Stored dataset items
▼▼▼

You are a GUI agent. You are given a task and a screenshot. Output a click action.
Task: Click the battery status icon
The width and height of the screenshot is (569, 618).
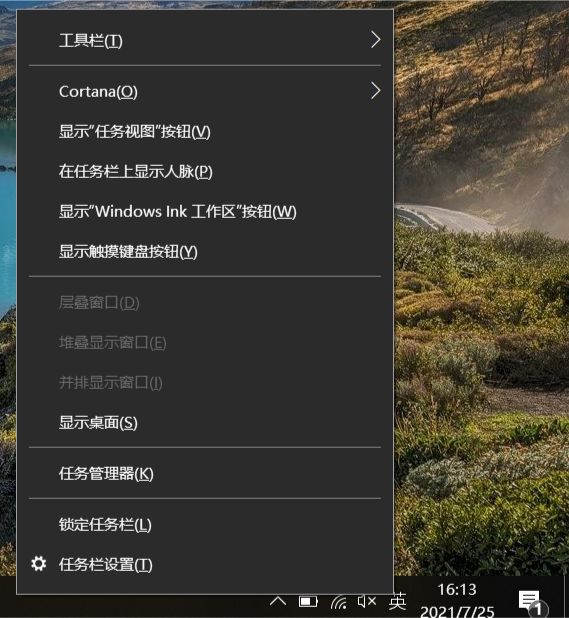[308, 602]
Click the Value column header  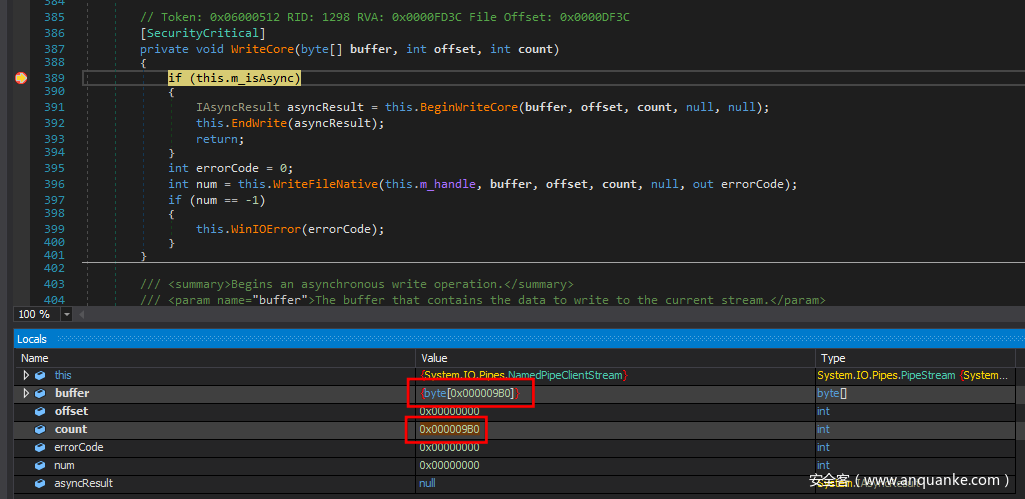434,358
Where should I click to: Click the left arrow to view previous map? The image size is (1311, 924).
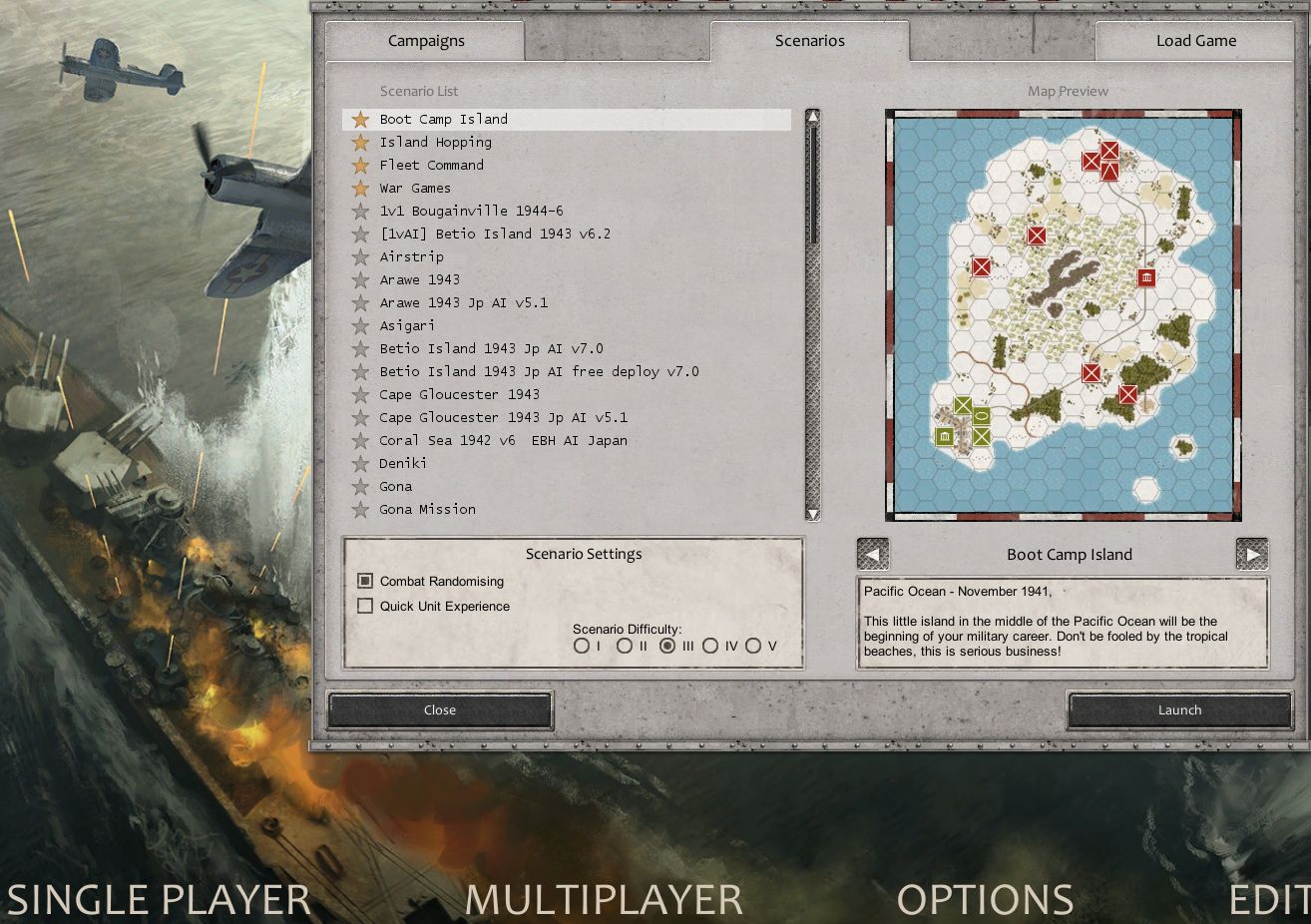[x=872, y=553]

▲▲▲

__Your instructions__
Print the records from the line containing "Where should I" through the end of the records, leaving out the pictures.

__Complete response__
Where should I click to: Click the left arrow to view previous map? The image size is (1311, 924).
[x=872, y=553]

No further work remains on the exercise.